Find Two Non-overlapping Sub-arrays Each With Target Sum.py

class Solution:
    def minSumOfLengths(self, arr: List[int], target: int) -> int:
        l, windowSum, res = 0, 0, float('inf')
        min_till = [float('inf')] * len(arr) # records smallest lenth of subarry with target sum up till index i.
        for r, num in enumerate(arr): # r:right pointer and index of num in arr
            windowSum += num
            while windowSum > target: 
			# when the sum of current window is larger then target, shrink the left end of the window one by one until windowSum <= target
                windowSum -= arr[l]
                l += 1
			# the case when we found a new target sub-array, i.e. current window
            if windowSum == target:
			   # length of current window
                curLen = r - l + 1
				# min_till[l - 1]: the subarray with min len up till the previous position of left end of the current window: 
				# avoid overlap with cur window
				# new_sum_of_two_subarray = length of current window + the previous min length of target subarray without overlapping
				# , if < res, update res.
                res = min(res, curLen + min_till[l - 1])

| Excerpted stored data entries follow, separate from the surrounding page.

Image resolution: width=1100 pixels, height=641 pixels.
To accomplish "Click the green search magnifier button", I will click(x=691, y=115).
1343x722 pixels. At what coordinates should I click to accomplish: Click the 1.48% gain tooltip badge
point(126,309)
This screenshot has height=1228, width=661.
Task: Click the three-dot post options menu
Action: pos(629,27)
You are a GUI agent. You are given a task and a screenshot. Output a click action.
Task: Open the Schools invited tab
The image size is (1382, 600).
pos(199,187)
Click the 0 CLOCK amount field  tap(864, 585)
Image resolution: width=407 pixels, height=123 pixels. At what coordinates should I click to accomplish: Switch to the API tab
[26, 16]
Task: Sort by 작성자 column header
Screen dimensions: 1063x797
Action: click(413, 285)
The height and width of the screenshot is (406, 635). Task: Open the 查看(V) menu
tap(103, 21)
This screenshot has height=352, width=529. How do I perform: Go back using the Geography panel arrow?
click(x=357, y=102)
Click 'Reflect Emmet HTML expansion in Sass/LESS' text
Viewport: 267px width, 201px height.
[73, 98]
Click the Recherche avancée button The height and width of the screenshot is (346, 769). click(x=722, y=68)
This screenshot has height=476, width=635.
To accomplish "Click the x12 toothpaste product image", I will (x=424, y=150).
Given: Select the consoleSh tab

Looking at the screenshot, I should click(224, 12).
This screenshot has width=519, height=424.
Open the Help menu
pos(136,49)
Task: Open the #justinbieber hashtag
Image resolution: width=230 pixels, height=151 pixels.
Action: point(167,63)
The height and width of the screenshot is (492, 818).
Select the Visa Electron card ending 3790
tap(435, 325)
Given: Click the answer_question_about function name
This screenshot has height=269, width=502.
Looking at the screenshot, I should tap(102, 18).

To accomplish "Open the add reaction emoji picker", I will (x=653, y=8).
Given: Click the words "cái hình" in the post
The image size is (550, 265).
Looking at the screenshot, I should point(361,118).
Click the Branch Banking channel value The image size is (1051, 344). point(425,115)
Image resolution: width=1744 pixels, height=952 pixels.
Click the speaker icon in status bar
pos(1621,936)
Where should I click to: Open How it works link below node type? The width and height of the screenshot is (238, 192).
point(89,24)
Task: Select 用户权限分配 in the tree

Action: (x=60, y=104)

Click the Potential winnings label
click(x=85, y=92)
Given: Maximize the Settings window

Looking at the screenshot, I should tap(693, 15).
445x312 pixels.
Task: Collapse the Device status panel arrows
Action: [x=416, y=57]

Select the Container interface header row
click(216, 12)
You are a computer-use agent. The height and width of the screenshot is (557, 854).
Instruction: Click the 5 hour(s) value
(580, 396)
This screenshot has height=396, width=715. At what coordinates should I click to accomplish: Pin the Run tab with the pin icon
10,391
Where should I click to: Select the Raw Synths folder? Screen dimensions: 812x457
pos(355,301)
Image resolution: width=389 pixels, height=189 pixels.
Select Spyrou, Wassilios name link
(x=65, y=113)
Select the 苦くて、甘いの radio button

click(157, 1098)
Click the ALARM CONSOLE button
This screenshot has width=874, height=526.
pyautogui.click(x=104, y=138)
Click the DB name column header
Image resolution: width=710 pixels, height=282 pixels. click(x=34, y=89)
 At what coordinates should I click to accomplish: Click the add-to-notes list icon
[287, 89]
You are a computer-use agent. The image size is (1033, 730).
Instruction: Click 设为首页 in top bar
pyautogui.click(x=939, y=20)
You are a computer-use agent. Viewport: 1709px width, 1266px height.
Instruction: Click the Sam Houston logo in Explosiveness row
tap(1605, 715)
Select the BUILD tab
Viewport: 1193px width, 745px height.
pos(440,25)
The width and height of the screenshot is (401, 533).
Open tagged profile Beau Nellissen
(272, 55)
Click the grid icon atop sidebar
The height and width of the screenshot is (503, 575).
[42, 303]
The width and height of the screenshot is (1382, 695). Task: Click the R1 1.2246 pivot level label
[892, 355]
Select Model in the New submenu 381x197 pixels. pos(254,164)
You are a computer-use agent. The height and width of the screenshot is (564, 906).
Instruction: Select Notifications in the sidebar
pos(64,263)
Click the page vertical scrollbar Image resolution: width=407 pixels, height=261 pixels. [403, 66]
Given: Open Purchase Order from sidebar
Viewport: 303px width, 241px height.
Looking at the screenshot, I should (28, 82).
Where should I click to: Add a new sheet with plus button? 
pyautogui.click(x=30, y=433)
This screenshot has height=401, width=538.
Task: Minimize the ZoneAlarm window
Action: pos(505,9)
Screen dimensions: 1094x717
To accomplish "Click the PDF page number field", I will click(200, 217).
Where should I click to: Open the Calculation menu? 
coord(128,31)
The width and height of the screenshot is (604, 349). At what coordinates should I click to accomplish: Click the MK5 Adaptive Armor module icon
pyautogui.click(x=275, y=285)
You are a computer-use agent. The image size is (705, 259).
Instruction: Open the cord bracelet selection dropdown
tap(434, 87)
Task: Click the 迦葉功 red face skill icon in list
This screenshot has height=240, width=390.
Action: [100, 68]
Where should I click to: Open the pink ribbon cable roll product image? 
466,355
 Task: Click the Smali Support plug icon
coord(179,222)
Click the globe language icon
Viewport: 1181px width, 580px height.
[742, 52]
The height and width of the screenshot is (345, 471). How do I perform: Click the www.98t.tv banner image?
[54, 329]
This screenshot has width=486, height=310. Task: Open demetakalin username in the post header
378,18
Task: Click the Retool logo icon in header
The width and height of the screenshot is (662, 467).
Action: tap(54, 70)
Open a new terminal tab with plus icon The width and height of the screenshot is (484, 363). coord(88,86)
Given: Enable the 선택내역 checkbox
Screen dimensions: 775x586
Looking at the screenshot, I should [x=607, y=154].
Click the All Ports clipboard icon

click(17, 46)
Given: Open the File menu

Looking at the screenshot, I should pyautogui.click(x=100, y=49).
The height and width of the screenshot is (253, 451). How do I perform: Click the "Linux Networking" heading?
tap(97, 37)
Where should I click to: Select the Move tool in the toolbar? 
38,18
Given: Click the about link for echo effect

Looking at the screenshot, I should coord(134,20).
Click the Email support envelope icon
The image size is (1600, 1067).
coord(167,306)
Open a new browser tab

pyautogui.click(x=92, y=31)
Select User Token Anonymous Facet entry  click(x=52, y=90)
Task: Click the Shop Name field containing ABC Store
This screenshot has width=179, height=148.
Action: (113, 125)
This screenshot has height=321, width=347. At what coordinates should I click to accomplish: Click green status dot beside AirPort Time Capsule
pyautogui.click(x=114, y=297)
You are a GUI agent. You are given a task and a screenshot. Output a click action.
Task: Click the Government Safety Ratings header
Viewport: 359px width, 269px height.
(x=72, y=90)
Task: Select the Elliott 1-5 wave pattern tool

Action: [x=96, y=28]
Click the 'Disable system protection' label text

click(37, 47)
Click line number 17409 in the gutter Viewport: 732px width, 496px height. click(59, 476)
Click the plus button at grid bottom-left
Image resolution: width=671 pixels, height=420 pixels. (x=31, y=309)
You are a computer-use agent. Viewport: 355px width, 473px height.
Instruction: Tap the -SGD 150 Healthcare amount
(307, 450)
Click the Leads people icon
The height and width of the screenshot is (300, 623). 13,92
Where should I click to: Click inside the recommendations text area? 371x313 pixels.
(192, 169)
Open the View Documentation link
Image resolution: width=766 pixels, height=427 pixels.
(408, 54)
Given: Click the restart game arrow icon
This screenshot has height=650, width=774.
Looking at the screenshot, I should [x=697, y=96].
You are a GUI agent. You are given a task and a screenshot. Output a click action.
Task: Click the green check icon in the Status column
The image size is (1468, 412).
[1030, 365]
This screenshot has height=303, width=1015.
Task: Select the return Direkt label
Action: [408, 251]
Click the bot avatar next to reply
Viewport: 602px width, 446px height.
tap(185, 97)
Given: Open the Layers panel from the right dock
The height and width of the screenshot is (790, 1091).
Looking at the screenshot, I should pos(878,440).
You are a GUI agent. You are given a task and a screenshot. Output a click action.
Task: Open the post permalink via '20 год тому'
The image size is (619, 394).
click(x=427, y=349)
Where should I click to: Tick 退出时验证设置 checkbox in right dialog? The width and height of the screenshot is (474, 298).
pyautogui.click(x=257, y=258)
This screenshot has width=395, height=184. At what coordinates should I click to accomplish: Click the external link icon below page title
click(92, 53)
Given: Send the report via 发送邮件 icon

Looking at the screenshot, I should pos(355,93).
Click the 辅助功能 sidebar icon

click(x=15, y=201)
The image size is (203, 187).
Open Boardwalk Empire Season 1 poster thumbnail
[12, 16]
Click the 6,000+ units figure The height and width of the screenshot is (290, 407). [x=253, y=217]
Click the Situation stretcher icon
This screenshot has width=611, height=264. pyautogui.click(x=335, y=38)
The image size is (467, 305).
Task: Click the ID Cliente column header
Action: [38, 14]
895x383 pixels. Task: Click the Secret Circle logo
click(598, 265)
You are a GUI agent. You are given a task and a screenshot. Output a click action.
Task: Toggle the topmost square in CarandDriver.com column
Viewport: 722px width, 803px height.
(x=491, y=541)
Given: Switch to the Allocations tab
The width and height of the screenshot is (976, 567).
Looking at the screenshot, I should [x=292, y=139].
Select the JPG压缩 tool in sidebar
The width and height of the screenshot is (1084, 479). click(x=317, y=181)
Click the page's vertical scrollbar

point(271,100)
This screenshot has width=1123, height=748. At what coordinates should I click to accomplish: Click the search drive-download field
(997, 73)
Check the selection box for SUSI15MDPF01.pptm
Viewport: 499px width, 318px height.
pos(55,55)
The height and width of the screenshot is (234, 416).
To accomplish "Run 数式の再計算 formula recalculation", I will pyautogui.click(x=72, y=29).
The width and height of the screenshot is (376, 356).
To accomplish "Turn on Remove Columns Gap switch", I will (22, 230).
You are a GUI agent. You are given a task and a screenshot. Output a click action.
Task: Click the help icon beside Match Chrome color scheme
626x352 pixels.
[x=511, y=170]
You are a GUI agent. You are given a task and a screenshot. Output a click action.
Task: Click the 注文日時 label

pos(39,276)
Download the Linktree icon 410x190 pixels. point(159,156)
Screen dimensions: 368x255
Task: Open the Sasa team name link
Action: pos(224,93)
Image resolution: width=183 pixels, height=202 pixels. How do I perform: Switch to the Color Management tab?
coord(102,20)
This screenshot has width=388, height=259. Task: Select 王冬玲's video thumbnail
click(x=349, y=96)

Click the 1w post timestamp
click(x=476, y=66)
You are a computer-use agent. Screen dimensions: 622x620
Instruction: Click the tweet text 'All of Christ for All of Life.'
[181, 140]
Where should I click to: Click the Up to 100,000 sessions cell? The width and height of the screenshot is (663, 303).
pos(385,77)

				# Everytime we found a target window, update the min_till of current right end of the window, 
				# for future use when sum up to new length of sum_of_two_subarray and update the res.
                min_till[r] = min(curLen, min_till[r - 1])
            else:
			# If windowSum < target: window with current arr[r] as right end does not have any target subarry, 
			# the min_till[r] doesn't get any new minimum update, i.e it equals to previous min_till at index r - 1. 
                min_till[r] = min_till[r - 1]
        return res if res < float('inf') else -1
	
Time = O(n): when sliding the window, left and right pointers traverse the array once.
Space = O(n): we use one additional list min_till[] to record min length of target subarray till index i.